**Goal**
Rewrite the lines below, swapping "computer-use agent" for "desktop agent" everywhere it appears and leaving everything else as it is.
#### Data to process ####
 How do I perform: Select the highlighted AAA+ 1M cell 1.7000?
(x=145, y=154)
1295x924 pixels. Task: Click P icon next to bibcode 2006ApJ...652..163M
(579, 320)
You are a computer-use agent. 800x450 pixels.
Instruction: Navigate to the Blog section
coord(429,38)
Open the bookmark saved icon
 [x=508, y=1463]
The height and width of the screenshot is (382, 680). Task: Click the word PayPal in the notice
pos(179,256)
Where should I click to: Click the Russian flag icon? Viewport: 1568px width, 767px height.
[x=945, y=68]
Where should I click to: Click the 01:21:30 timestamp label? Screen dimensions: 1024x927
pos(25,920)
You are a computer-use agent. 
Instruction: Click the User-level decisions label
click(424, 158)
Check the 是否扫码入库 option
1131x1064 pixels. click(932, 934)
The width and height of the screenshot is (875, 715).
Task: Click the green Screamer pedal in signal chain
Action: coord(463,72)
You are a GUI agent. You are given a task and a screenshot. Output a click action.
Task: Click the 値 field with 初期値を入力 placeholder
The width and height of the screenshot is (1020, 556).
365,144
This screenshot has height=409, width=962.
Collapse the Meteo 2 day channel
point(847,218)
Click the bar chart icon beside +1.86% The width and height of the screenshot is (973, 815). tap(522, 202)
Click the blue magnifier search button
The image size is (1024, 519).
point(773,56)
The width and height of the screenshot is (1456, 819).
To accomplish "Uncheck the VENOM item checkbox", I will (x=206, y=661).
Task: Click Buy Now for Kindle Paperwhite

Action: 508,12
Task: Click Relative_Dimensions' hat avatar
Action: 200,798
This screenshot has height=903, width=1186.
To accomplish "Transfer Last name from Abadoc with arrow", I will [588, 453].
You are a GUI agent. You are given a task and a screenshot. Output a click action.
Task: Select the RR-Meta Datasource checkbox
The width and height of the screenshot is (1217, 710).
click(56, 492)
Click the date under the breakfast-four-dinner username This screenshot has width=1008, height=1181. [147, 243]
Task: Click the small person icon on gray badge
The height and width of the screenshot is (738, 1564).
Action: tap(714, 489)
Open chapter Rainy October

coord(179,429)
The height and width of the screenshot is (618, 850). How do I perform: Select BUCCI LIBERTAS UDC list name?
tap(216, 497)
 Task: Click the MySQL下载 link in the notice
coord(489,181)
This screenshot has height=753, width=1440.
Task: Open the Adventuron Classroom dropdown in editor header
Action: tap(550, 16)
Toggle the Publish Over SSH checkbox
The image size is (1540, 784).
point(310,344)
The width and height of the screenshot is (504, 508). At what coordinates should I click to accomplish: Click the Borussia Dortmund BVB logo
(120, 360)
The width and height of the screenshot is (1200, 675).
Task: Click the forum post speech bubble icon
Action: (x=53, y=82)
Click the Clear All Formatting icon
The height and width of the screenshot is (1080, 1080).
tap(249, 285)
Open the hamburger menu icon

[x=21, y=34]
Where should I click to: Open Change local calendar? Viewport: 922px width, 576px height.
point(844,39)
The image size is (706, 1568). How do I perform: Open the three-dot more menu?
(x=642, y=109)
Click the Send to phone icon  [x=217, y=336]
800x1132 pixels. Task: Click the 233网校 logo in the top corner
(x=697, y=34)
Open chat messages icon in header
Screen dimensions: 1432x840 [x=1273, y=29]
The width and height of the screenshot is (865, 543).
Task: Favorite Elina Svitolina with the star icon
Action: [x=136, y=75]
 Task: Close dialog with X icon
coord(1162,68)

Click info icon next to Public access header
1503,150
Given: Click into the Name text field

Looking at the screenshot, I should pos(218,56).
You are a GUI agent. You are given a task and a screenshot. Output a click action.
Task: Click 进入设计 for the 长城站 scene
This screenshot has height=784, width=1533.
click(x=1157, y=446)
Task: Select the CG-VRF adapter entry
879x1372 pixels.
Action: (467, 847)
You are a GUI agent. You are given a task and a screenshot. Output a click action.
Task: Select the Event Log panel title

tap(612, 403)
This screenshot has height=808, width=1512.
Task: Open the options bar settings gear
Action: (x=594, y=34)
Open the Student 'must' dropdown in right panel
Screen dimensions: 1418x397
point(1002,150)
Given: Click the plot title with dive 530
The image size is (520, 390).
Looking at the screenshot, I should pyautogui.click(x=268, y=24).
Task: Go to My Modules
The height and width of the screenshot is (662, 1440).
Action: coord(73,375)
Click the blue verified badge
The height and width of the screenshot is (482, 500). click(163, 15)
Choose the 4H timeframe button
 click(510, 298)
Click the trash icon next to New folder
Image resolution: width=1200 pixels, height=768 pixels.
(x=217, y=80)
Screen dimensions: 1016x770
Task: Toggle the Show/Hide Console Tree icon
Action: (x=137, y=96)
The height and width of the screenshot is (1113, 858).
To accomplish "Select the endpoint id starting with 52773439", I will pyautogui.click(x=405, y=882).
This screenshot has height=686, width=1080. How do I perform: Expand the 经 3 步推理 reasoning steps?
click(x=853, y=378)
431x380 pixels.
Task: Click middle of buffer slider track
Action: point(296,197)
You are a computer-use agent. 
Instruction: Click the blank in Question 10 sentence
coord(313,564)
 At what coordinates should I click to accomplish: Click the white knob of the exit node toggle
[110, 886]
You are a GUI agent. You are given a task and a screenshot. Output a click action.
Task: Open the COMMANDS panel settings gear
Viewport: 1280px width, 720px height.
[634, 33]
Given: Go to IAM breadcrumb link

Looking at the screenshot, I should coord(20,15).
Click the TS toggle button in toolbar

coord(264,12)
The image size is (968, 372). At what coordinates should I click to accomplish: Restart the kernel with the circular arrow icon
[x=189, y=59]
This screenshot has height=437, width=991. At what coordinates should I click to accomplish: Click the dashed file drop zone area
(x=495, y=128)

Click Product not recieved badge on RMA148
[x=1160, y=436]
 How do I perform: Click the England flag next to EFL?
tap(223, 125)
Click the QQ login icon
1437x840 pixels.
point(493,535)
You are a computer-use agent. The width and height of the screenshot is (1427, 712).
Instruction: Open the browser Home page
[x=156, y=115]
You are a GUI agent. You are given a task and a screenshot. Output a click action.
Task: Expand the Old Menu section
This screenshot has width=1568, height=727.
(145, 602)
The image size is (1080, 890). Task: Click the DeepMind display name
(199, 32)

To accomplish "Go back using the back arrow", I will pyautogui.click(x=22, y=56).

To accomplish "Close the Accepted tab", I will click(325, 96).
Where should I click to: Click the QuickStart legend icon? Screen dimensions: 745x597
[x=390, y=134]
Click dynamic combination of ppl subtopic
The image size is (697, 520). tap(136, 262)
####
**Result below**
 How do I perform: Select the highlighted AAA+ 1M cell 1.7000?
(x=145, y=154)
1295x924 pixels. Task: Click P icon next to bibcode 2006ApJ...652..163M
(579, 320)
You are a desktop agent. 800x450 pixels.
Instruction: Navigate to the Blog section
coord(429,38)
Open the bookmark saved icon
 [x=508, y=1463]
The height and width of the screenshot is (382, 680). Task: Click the word PayPal in the notice
pos(179,256)
Where should I click to: Click the Russian flag icon? Viewport: 1568px width, 767px height.
[x=945, y=68]
Where should I click to: Click the 01:21:30 timestamp label? Screen dimensions: 1024x927
pos(25,920)
You are a desktop agent. 
Instruction: Click the User-level decisions label
click(424, 158)
Check the 是否扫码入库 option
1131x1064 pixels. click(932, 934)
The width and height of the screenshot is (875, 715).
Task: Click the green Screamer pedal in signal chain
Action: coord(463,72)
You are a GUI agent. You are given a task and a screenshot. Output a click action.
Task: Click the 値 field with 初期値を入力 placeholder
The width and height of the screenshot is (1020, 556).
365,144
This screenshot has height=409, width=962.
Collapse the Meteo 2 day channel
point(847,218)
Click the bar chart icon beside +1.86% The width and height of the screenshot is (973, 815). tap(522, 202)
Click the blue magnifier search button
The image size is (1024, 519).
point(773,56)
The width and height of the screenshot is (1456, 819).
To accomplish "Uncheck the VENOM item checkbox", I will (x=206, y=661).
Task: Click Buy Now for Kindle Paperwhite

Action: 508,12
Task: Click Relative_Dimensions' hat avatar
Action: 200,798
This screenshot has height=903, width=1186.
To accomplish "Transfer Last name from Abadoc with arrow", I will [588, 453].
You are a GUI agent. You are given a task and a screenshot. Output a click action.
Task: Select the RR-Meta Datasource checkbox
The width and height of the screenshot is (1217, 710).
click(56, 492)
Click the date under the breakfast-four-dinner username This screenshot has width=1008, height=1181. [147, 243]
Task: Click the small person icon on gray badge
The height and width of the screenshot is (738, 1564).
Action: tap(714, 489)
Open chapter Rainy October

coord(179,429)
The height and width of the screenshot is (618, 850). How do I perform: Select BUCCI LIBERTAS UDC list name?
tap(216, 497)
 Task: Click the MySQL下载 link in the notice
coord(489,181)
This screenshot has height=753, width=1440.
Task: Open the Adventuron Classroom dropdown in editor header
Action: tap(550, 16)
Toggle the Publish Over SSH checkbox
The image size is (1540, 784).
point(310,344)
The width and height of the screenshot is (504, 508). At what coordinates should I click to accomplish: Click the Borussia Dortmund BVB logo
(120, 360)
The width and height of the screenshot is (1200, 675).
Task: Click the forum post speech bubble icon
Action: (x=53, y=82)
Click the Clear All Formatting icon
The height and width of the screenshot is (1080, 1080).
tap(249, 285)
Open the hamburger menu icon

[x=21, y=34]
Where should I click to: Open Change local calendar? Viewport: 922px width, 576px height.
point(844,39)
The image size is (706, 1568). How do I perform: Open the three-dot more menu?
(x=642, y=109)
Click the Send to phone icon  [x=217, y=336]
800x1132 pixels. Task: Click the 233网校 logo in the top corner
(x=697, y=34)
Open chat messages icon in header
Screen dimensions: 1432x840 [x=1273, y=29]
The width and height of the screenshot is (865, 543).
Task: Favorite Elina Svitolina with the star icon
Action: [x=136, y=75]
 Task: Close dialog with X icon
coord(1162,68)

Click info icon next to Public access header
1503,150
Given: Click into the Name text field

Looking at the screenshot, I should pos(218,56).
You are a GUI agent. You are given a task and a screenshot. Output a click action.
Task: Click 进入设计 for the 长城站 scene
This screenshot has height=784, width=1533.
click(x=1157, y=446)
Task: Select the CG-VRF adapter entry
879x1372 pixels.
Action: (467, 847)
You are a GUI agent. You are given a task and a screenshot. Output a click action.
Task: Select the Event Log panel title

tap(612, 403)
This screenshot has height=808, width=1512.
Task: Open the options bar settings gear
Action: (x=594, y=34)
Open the Student 'must' dropdown in right panel
Screen dimensions: 1418x397
point(1002,150)
Given: Click the plot title with dive 530
The image size is (520, 390).
Looking at the screenshot, I should pyautogui.click(x=268, y=24).
Task: Go to My Modules
The height and width of the screenshot is (662, 1440).
Action: coord(73,375)
Click the blue verified badge
The height and width of the screenshot is (482, 500). click(163, 15)
Choose the 4H timeframe button
 click(510, 298)
Click the trash icon next to New folder
Image resolution: width=1200 pixels, height=768 pixels.
(x=217, y=80)
Screen dimensions: 1016x770
Task: Toggle the Show/Hide Console Tree icon
Action: (x=137, y=96)
The height and width of the screenshot is (1113, 858).
To accomplish "Select the endpoint id starting with 52773439", I will pyautogui.click(x=405, y=882).
This screenshot has height=686, width=1080. How do I perform: Expand the 经 3 步推理 reasoning steps?
click(x=853, y=378)
431x380 pixels.
Task: Click middle of buffer slider track
Action: point(296,197)
You are a desktop agent. 
Instruction: Click the blank in Question 10 sentence
coord(313,564)
 At what coordinates should I click to accomplish: Click the white knob of the exit node toggle
[110, 886]
You are a GUI agent. You are given a task and a screenshot. Output a click action.
Task: Open the COMMANDS panel settings gear
Viewport: 1280px width, 720px height.
[634, 33]
Given: Go to IAM breadcrumb link

Looking at the screenshot, I should coord(20,15).
Click the TS toggle button in toolbar

coord(264,12)
The image size is (968, 372). At what coordinates should I click to accomplish: Restart the kernel with the circular arrow icon
[x=189, y=59]
This screenshot has height=437, width=991. At what coordinates should I click to accomplish: Click the dashed file drop zone area
(x=495, y=128)

Click Product not recieved badge on RMA148
[x=1160, y=436]
 How do I perform: Click the England flag next to EFL?
tap(223, 125)
Click the QQ login icon
1437x840 pixels.
point(493,535)
You are a desktop agent. The width and height of the screenshot is (1427, 712).
Instruction: Open the browser Home page
[x=156, y=115]
You are a GUI agent. You are given a task and a screenshot. Output a click action.
Task: Expand the Old Menu section
This screenshot has width=1568, height=727.
(145, 602)
The image size is (1080, 890). Task: Click the DeepMind display name
(199, 32)

To accomplish "Go back using the back arrow", I will pyautogui.click(x=22, y=56).

To accomplish "Close the Accepted tab", I will click(325, 96).
Where should I click to: Click the QuickStart legend icon? Screen dimensions: 745x597
[x=390, y=134]
Click dynamic combination of ppl subtopic
The image size is (697, 520). tap(136, 262)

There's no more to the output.